Here’s how the program works. You can sign up for an HSA if your employer offers such a plan (individuals can buy these plans as well, though not in every state). An HSA must be paired with a health insurance plan that requires an annual deductible of at least $1,100 for individuals or $2,200 for families. Total out-of-pocket costs for these plans, including deductibles and copayments, can’t exceed $5,600 for an individual or $11,200 for a family in 2008, though these amounts change from year to year. Despite the high deductibles, some plans still offer full coverage or require only a small copayment for preventative care, such as an annual physical or a well-child checkup.

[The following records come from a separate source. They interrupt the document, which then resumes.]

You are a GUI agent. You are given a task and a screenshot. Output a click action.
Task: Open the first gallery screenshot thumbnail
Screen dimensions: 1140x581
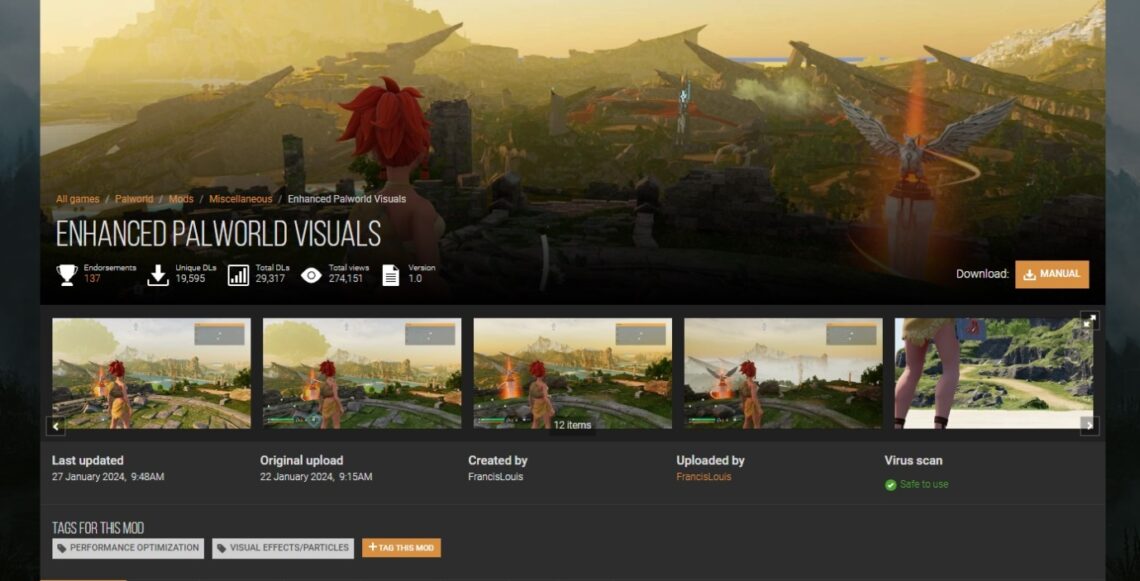point(151,373)
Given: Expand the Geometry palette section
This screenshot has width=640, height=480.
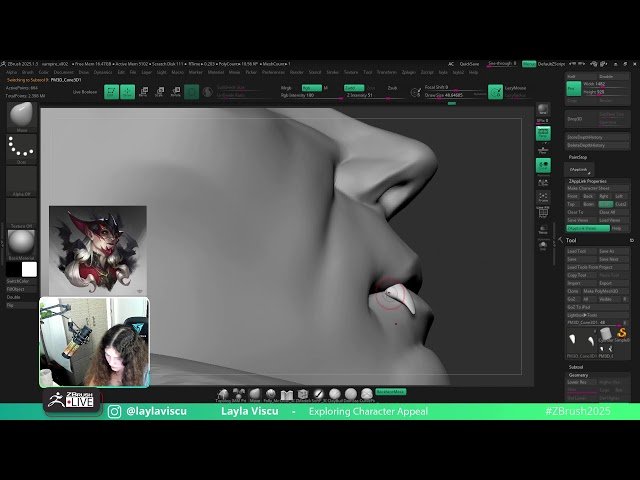Looking at the screenshot, I should (579, 375).
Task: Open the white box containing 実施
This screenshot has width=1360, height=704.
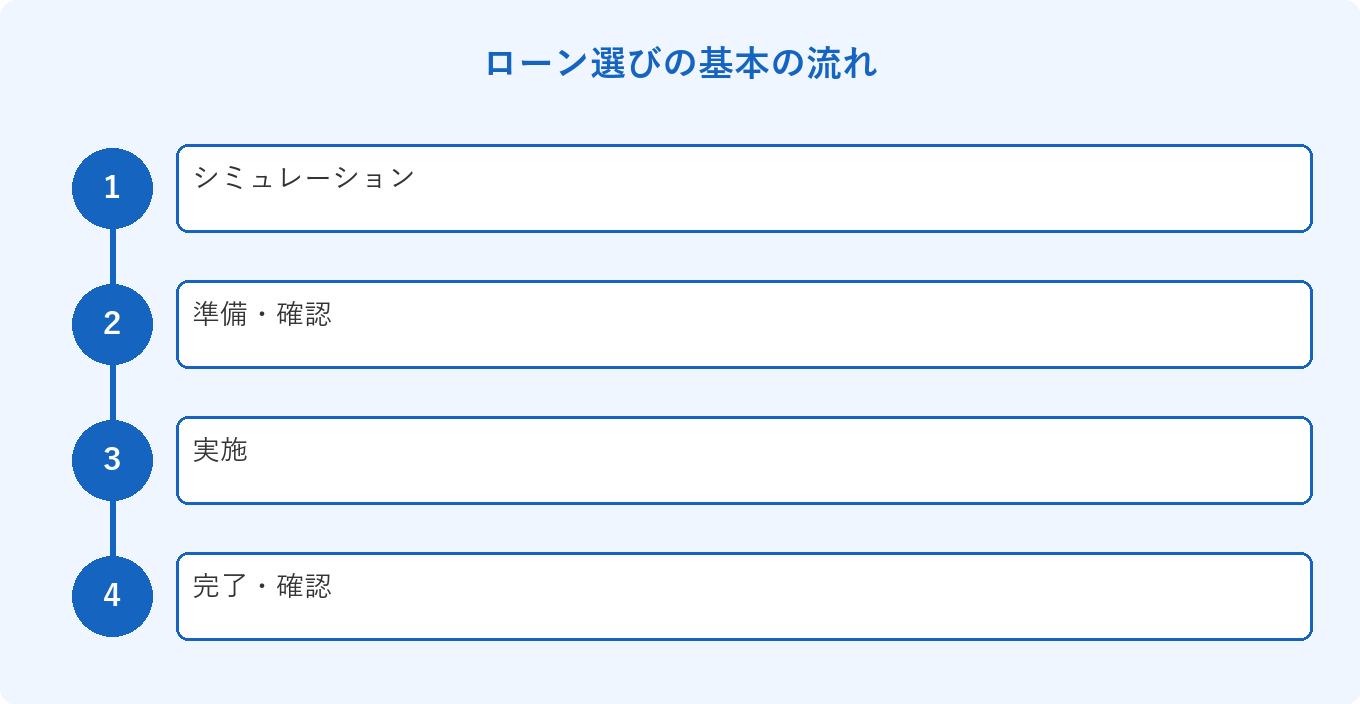Action: (x=744, y=460)
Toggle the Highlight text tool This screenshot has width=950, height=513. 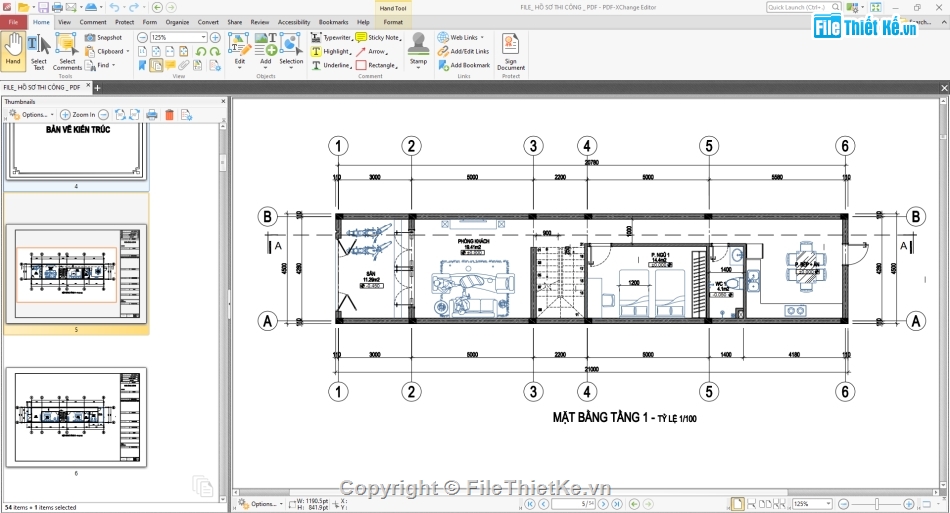pyautogui.click(x=331, y=51)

High-deductible health plans typically have lower premiums than HMOs, PPOs or POS plans, but they come with the potential for higher out-of-pocket costs. To offset that risk, you (or your employer) can contribute up to $2,900 annually (individual) or $5,800 (family) to a tax-advantaged HSA account in 2008. Again, these figures change from year to year. These contributions reduce your taxable income (or they are tax-free if made by your employer), and money in your HSA can be used to pay any qualified medical expense now or in the future. An attractive feature of HSAs is that they can pay for expenses that your regular health plan ordinarily doesn’t cover, such as eyeglasses and hearing aids. In addition, while the money is in the account, it can be invested, and the investment gains are tax-free as long as they are used for qualified medical expenses.
The U.S. Treasury Department offers more information about HSAs on its website.